Vitalik Buterin believes that using proof of stake from the start would have been a mistake.
ETH premining was not “entirely neutral” and was excessive, he said.
Vitalik Buterin, one of the co-creators and main reference of the Ethereum network today, assured that it could have worked with proof of participation or staking from the beginning, but that the proof of work allowed a better distribution of the ether cryptocurrency (ETH). ) in all these years.
According to the public face of Ethereum today, a simple proof of stake could have been used in the early days of the network, but this would have undermined its capacity. What’s more, the proof of work allowed many users to join the community with the “hobby” of mining cryptocurrencies from their houses.
Buterin made these reflections in a Article published on his blog on March 29, which he titled The roads not taken or “The roads we did not take.” In the text, the Russian-Canadian developer expresses that many choices have been made that impacted the history of the project. In some cases, Buterin assured, they sought to improve aspects in which “Bitcoin had made a mistake”. In others, they sought to do “totally new” things.
These words by Vitalik Buterin are made public in the year in which the long-promised transition to Ethereum 2.0 could materialize, about which CriptoNoticias has repeatedly reported. When this happens, the network will no longer work with the Proof of Work (PoW) consensus algorithm (that is, the method for validating new blocks), but will instead use Proof of Staking (Proof of Staking). or PoS).
This transition that could happen soon “is hard and has taken years of research, failed experiments and a lot of effort.” However, Buterin questions whether such a complex proof-of-stake model was really necessary, when “a simpler, weaker version would have been a major improvement over the status quo of proof-of-work.”
About this, there are many proofs of stake that are as simple as Bitcoin creator Satoshi Nakamoto’s proof of work, assured. She mentioned the NXT blockchain proof-of-stake as an example.
Instead, the Gasper proof-of-stake that will be used in the near future on Ethereum “aspires to achieve much more” than simpler ones of its kind. Among the properties that it possesses, Buterin listed “very strong” block confirmations in seconds, the impossibility of reversing completed blocks without spending millions, very predictable rewards every 6.4 minutes, and the inclusion of hundreds of thousands of validators.

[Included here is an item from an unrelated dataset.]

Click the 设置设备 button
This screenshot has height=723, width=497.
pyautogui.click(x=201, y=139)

“If we had been more modest from the beginning, we could have achieved more limited goals at the beginning,” says the developer. In this regard, he argues that if there had been a move to proof-of-stake in 2017 or even 2020, there would have been “much less environmental damage, with less ‘anti-crypto’ mentality as a result” and a lot of talent would have been released to think more. in scalability.

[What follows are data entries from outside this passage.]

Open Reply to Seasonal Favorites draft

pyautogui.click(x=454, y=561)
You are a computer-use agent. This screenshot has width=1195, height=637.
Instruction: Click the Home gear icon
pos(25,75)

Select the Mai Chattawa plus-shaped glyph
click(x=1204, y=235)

As a counterweight, he acknowledges that if they had taken that path they would have had to spend “a lot of resources” on improving the proof of participation. “Looks like we’re going to have to do it anyway,” she adds.

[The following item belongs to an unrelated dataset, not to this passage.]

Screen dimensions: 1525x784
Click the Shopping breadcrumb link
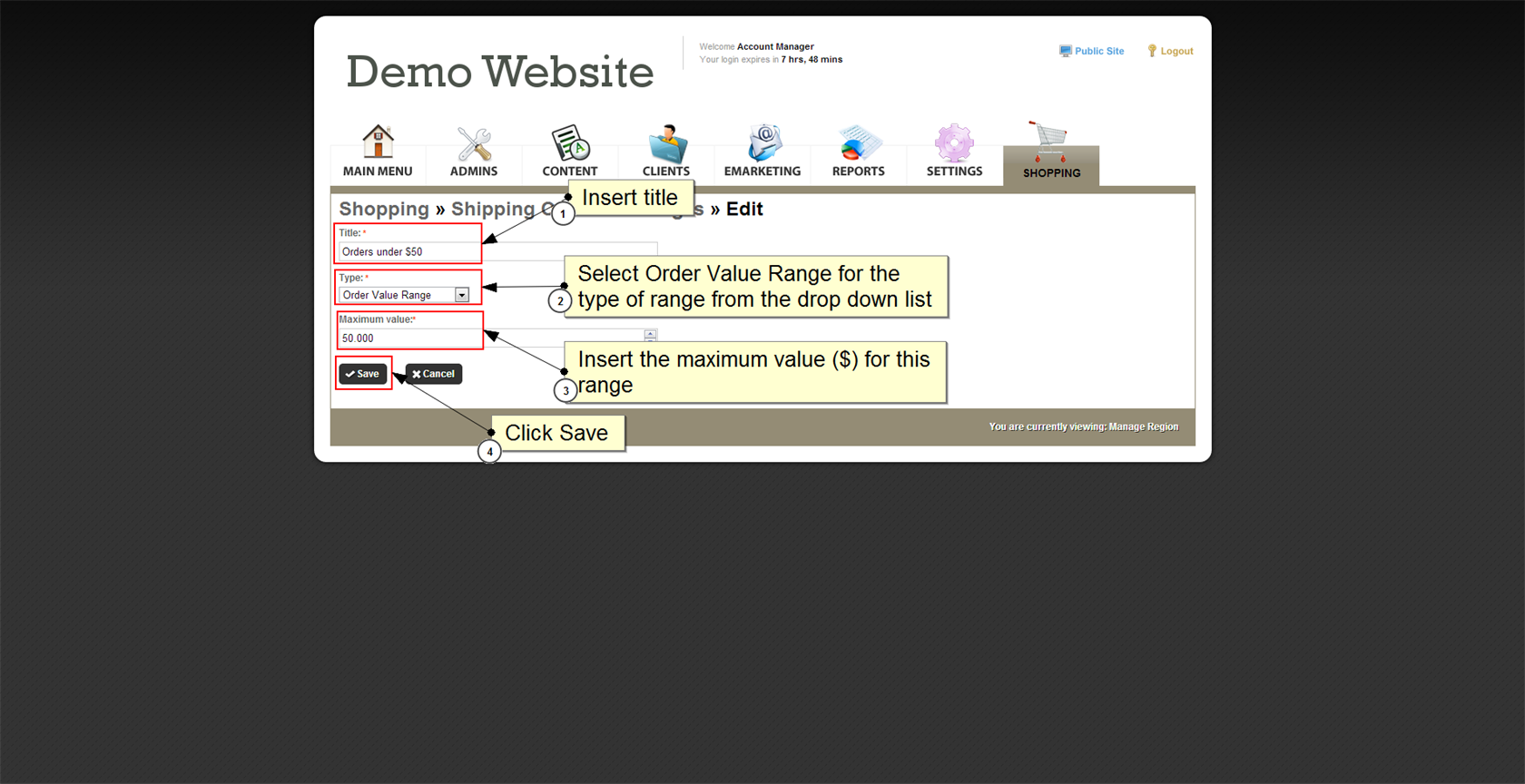[383, 210]
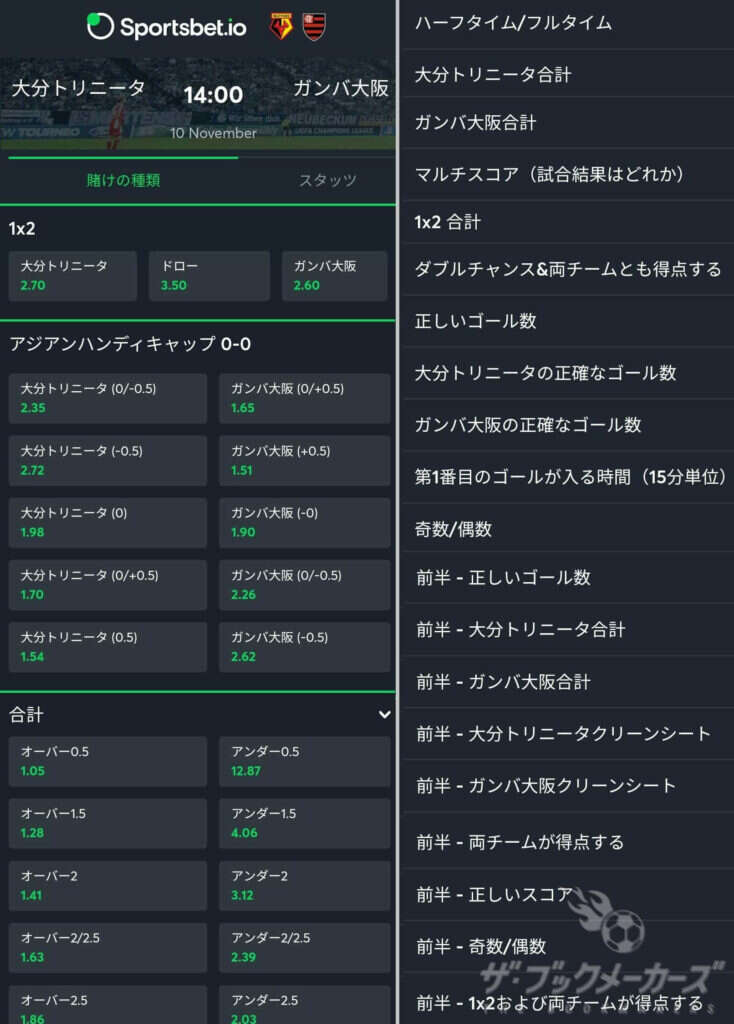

Despite all these assumptions of what could have been and was not, using proof of stake from the beginning would have been a mistake, Buterin says. Proof-of-work mining, he says, was useful in further distributing the issuance of ether (ETH), the network’s cryptocurrency, and in making Ethereum more accessible. With this, it was possible to form an “enthusiastic” community.
Other details about how Ethereum was born
In addition to referring to the consensus algorithm that Ethereum would use and why they chose one over the other, Vitalik Buterin also referred to the Ethereum Virtual Machine (EVM)the processor that performs complex transactions and enables the programming of smart contracts on this network.
In this regard, the Russian-Canadian said that he and the other developers could have launched the EVM in 2014, but decided not to do so to continue exploring new features in the following months. Again, the “accomplish much more” mentality mentioned earlier is repeated.
This gave them time to consider new technical features in the EVM code, although almost none of them were implemented, as detailed in the article. These decisions “were good, looking at them from the present”, according to Buterin.
As well, the developer also questions whether the initial distribution of ETH was the right one. This was largely through the sale and distribution of pre-mined coins, as shown in the chart below:
What Buterin is wondering here has to do with the pre-mined funds, that is, the more than 12 million ETH that are illustrated in black on the graph. In his opinion, having distributed them discretionally and that the Ethereum Foundation kept the funds from this sale to survive “was not entirely neutral”, in addition to the fact that a very large sum of tokens was allocated to reward those first contributors. The Ethereum Foundation, meanwhile, was left with little ETH to support its operations, says Buterin.
Finally, the Ethereum benchmark points out what can be learned from everything that has happened. In response to his own question, he states that Ethereum’s biggest challenge is to unify two visions: that of a simple and secure blockchain with high performance and functionality for advanced applications.
“My personal dream is to achieve these two visions at the same time,” he says, although he knows that this takes time and “you have to start actively thinking about it.” Currently, “there are many things that cannot be changed, but there are many that can”, says the expert, while stressing that there is a firm path to improve both the functionality and the simplicity of Ethereum.